== Excerpted records ==
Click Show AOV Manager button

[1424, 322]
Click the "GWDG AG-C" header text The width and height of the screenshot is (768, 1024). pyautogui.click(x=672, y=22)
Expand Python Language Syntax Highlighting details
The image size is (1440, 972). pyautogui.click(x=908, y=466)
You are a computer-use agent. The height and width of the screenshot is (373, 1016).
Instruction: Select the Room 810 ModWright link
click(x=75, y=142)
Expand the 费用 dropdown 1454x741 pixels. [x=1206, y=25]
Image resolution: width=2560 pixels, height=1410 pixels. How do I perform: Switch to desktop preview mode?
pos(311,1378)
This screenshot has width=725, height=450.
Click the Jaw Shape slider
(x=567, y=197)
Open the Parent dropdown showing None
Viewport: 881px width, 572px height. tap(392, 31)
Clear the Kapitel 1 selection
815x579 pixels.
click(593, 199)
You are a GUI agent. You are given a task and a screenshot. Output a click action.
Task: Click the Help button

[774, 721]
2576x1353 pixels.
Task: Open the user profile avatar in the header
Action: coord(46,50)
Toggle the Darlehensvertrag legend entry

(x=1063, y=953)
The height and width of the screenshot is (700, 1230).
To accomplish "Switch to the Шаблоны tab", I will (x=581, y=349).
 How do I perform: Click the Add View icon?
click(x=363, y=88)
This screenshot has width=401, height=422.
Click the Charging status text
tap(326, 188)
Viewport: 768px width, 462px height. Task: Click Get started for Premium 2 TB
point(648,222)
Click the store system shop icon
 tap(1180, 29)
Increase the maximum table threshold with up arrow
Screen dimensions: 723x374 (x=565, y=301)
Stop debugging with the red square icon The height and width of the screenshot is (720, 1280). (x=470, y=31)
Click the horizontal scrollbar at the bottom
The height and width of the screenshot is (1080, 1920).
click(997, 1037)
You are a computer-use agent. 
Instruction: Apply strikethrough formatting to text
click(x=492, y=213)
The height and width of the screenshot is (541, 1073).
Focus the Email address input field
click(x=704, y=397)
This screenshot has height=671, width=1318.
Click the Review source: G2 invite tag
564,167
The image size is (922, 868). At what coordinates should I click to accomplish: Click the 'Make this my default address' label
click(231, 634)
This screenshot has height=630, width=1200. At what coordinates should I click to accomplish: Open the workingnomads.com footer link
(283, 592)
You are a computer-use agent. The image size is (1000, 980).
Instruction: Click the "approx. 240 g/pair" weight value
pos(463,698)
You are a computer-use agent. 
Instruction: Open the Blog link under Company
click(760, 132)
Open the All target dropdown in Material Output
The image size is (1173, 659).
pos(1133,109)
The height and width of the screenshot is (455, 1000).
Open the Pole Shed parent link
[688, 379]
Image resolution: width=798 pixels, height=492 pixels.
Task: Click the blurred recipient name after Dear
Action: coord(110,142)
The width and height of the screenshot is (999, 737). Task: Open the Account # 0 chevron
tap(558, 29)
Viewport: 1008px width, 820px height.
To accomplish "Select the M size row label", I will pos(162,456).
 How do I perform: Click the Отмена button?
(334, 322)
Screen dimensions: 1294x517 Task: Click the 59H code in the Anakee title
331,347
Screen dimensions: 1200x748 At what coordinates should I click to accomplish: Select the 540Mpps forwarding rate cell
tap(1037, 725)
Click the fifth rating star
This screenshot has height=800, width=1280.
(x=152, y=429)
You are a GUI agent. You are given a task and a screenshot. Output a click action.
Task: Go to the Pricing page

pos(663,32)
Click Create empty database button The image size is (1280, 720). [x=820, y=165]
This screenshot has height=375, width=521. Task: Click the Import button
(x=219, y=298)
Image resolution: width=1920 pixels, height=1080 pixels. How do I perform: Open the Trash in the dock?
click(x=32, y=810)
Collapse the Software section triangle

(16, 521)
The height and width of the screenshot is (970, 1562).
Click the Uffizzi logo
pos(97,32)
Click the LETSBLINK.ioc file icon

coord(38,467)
===
▶ Objective
Find each row above that contains the string "Instruction", treating uppercase and lowercase letters as different, and copy every such row in full.

▶ Reply to the task
Instruction: Select the Room 810 ModWright link
Instruction: Apply strikethrough formatting to text
Instruction: Click the "approx. 240 g/pair" weight value
Instruction: Open the Blog link under Company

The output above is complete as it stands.